Potency comparisons between THALIDOMIDE and ABSTRAL depend on the specific clinical indication. These are agents from distinct pharmacological classes and are not directly interchangeable by dose. A physician or clinical pharmacist should guide any therapeutic switching decisions.
The standard adult dose of THALIDOMIDE is: 100 mg orally once daily, preferably at bedtime to minimize sedation; maximum dose 400 mg daily for multiple myeloma or erythema nodosum leprosum.. The standard adult dose of ABSTRAL is: For breakthrough pain in opioid-tolerant patients: initial dose 100 mcg sublingual tablet, titrate across strengths (100, 200, 300, 400, 600, 800 mcg) as needed; maximum 2 doses per episode, minimum 2 hours between episodes.. Dosing should always be individualized based on indication, renal and hepatic function, age, and other patient factors.
No direct drug-drug interaction has been formally documented between THALIDOMIDE and ABSTRAL in current clinical databases. However, individual patient risk factors including other medications, organ function, and comorbidities should always be evaluated by a qualified healthcare provider.

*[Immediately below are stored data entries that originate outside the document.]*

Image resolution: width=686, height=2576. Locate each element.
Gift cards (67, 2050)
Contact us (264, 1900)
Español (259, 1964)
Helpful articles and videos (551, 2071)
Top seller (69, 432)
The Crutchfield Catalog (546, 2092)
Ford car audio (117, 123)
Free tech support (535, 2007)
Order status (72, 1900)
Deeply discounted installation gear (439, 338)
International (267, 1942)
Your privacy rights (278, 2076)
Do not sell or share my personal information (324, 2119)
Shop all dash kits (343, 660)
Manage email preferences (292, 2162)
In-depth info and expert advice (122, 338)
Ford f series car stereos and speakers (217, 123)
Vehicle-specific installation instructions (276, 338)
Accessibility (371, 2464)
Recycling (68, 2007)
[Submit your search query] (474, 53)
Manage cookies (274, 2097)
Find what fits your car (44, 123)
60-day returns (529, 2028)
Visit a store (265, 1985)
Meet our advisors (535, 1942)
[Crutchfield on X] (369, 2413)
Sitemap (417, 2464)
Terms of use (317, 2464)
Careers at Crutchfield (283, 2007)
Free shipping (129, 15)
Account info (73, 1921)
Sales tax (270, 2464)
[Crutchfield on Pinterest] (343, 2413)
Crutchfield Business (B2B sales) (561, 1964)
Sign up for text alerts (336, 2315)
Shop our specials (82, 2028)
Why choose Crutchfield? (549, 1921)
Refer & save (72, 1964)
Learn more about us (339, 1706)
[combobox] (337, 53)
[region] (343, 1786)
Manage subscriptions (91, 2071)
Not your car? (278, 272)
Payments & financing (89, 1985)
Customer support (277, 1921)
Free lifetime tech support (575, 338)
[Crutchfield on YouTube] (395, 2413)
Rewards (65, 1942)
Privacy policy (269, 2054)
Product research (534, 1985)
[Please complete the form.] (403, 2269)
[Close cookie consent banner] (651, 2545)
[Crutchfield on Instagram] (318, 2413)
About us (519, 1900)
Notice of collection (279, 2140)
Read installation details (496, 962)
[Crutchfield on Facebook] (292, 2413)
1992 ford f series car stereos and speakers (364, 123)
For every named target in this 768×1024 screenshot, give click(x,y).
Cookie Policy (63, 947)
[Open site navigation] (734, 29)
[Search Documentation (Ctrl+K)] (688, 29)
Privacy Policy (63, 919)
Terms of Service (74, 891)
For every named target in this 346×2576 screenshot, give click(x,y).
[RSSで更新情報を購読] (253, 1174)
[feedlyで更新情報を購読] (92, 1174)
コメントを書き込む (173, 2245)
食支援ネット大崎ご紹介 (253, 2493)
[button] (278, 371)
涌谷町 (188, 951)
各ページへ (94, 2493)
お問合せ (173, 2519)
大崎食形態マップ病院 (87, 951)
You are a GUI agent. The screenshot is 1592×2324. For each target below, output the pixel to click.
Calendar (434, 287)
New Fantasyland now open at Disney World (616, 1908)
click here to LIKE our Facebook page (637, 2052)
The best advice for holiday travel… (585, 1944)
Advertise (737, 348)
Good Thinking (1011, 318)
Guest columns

The maternal-fetal safety profiles differ. THALIDOMIDE is classified as Category D/X. Thalidomide is contraindicated in pregnancy. First trimester exposure causes severe limb defects (phocomelia, amelia), ear anomalies, ocular defects, and cardiac malformations in u. ABSTRAL is classified as Category C. FDA Pregnancy Category C. First trimester: Inadequate human data; opioid analgesics are not associated with major malformations but may cause neural tube defects at high doses in a. Always consult a maternal-fetal medicine specialist before taking either drug during pregnancy or lactation.